Dans la présente foire aux questions, Christopher Manfredi, provost de l’Université McGill, parle des difficultés financières de l’Université et des mesures mises en place pour les surmonter. L’Université McGill prévoit un déficit de près de 15 millions de dollars pour l’exercice 2025, déficit qui augmenterait considérablement au cours des prochaines années si aucune mesure corrective n’était prise. Pour équilibrer le budget, l’Université devra faire d’importants ajustements.

S’il est vrai que des mesures de réduction des coûts sont nécessaires dans l’immédiat, le provost souligne néanmoins que le recrutement et le maintien en poste d’effectifs professoraux et administratifs exceptionnels, de même que la protection de l’aide financière aux étudiantes et étudiants, demeureront prioritaires pour l’Université. Grâce au programme Horizon McGill, l’Université pourra rationaliser ses activités et accroître l’efficacité de ses services administratifs afin de demeurer un établissement de premier ordre.
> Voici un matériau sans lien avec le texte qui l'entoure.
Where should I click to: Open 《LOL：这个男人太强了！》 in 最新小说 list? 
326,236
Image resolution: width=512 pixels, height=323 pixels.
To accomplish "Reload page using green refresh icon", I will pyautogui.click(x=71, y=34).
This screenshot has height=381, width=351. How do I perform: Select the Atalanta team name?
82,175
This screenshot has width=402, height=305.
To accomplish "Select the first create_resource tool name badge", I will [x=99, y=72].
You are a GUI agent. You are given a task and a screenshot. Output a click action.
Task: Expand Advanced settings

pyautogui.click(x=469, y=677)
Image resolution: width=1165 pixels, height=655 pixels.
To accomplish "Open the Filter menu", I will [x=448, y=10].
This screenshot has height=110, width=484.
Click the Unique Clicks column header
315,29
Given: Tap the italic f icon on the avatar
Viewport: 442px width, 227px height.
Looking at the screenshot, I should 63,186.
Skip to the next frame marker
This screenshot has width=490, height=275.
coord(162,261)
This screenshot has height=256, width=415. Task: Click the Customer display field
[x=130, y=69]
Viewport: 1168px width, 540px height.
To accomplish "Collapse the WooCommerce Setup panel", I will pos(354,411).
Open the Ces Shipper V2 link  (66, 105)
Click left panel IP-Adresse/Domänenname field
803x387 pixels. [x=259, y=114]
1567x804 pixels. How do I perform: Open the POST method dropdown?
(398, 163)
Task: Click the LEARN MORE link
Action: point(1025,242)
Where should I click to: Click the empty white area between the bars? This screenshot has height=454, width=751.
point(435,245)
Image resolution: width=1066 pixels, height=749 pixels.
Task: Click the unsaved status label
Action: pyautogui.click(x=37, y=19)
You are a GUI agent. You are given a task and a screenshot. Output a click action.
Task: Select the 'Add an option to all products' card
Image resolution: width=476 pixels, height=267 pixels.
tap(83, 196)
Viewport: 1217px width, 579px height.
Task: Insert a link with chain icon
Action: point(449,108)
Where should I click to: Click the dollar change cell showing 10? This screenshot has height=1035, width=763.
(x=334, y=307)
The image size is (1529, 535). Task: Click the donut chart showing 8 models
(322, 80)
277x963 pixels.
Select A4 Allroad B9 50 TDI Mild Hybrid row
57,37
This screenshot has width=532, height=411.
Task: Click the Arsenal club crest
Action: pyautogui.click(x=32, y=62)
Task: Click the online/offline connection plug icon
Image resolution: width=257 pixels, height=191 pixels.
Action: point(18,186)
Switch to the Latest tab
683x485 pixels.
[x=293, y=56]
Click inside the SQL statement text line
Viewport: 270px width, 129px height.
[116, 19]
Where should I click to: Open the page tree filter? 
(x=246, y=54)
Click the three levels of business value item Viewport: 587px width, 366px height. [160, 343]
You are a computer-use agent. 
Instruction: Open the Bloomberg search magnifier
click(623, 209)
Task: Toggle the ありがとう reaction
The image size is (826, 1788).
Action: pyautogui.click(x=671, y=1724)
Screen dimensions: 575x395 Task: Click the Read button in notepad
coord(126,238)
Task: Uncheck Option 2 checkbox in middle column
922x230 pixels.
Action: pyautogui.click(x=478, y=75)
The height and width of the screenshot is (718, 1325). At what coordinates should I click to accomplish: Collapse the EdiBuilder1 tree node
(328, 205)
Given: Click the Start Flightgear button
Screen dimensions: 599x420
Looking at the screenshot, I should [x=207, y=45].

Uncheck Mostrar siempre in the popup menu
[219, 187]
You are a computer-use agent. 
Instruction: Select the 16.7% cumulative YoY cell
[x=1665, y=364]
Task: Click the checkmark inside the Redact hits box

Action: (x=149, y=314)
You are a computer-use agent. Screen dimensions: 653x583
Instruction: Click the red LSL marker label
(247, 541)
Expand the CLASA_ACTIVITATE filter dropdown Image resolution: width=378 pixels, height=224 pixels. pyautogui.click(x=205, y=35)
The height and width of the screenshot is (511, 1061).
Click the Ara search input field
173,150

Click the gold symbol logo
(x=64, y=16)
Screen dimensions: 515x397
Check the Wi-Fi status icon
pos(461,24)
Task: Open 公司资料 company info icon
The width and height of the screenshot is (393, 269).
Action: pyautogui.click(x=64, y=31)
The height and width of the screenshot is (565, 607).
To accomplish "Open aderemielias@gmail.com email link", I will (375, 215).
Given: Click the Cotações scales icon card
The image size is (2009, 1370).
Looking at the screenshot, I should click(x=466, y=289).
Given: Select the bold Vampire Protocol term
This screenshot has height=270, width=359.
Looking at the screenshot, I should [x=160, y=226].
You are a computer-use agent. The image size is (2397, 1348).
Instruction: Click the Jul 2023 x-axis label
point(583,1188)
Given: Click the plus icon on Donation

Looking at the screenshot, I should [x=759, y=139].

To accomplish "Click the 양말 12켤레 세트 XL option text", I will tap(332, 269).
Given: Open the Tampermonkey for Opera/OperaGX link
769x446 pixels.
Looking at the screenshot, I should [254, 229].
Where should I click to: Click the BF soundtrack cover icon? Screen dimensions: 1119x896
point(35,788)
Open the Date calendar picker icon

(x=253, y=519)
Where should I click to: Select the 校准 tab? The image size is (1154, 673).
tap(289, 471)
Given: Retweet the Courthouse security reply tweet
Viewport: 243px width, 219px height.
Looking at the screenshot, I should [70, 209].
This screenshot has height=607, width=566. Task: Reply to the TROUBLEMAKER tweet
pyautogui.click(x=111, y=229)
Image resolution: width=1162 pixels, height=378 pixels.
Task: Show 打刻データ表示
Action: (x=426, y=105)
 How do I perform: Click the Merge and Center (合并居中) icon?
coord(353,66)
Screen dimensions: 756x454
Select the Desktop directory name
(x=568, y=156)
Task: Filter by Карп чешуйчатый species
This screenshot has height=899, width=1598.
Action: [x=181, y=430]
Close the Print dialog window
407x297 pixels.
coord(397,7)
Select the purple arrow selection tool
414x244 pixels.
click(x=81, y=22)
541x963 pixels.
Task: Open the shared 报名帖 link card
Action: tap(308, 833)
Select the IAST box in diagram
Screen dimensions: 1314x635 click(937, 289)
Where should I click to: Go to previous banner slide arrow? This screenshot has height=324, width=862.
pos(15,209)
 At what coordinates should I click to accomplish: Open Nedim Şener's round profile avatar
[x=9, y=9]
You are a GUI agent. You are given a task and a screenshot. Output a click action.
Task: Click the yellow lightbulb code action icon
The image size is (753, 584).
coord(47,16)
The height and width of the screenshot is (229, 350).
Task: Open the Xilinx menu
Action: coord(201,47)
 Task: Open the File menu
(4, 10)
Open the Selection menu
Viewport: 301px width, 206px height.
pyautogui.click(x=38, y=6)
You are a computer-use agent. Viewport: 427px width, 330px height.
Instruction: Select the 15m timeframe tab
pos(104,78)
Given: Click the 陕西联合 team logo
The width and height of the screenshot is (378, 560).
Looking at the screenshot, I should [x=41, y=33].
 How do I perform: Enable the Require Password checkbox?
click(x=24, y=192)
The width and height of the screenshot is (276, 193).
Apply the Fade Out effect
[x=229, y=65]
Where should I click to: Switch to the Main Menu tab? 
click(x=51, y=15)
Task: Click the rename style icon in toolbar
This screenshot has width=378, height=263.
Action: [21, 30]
Quel est le déficit projeté dans le budget de fonctionnement de l’Université pour l’exercice en cours ainsi que pour les trois prochains exercices?

Le déficit projeté pour l’exercice 2025 (prenant fin le 30 avril) est d’un peu moins de 15 millions de dollars. En l’absence de redressement, le déficit annuel atteindra 44 millions de dollars en 2026, 61 millions de dollars en 2027 et près de 75 millions de dollars en 2028.

Afin d’équilibrer son budget, l’Université doit procéder à un redressement budgétaire de 45 millions de dollars pour l’exercice 2026, puis à des redressements de 30 millions de dollars au cours des deux exercices suivants.

Que risque-t-il d’arriver si l’Université accuse un déficit de fonctionnement d’année en année?

En cas de déficits répétés, le gouvernement du Québec exigerait de l’Université qu’elle élabore un plan de redressement, à savoir un plan concret pour rétablir l’équilibre budgétaire. Ce plan devrait d’abord être approuvé par le Conseil des gouverneurs, puis présenté au ministère de l’Enseignement supérieur, qui en assurerait le suivi.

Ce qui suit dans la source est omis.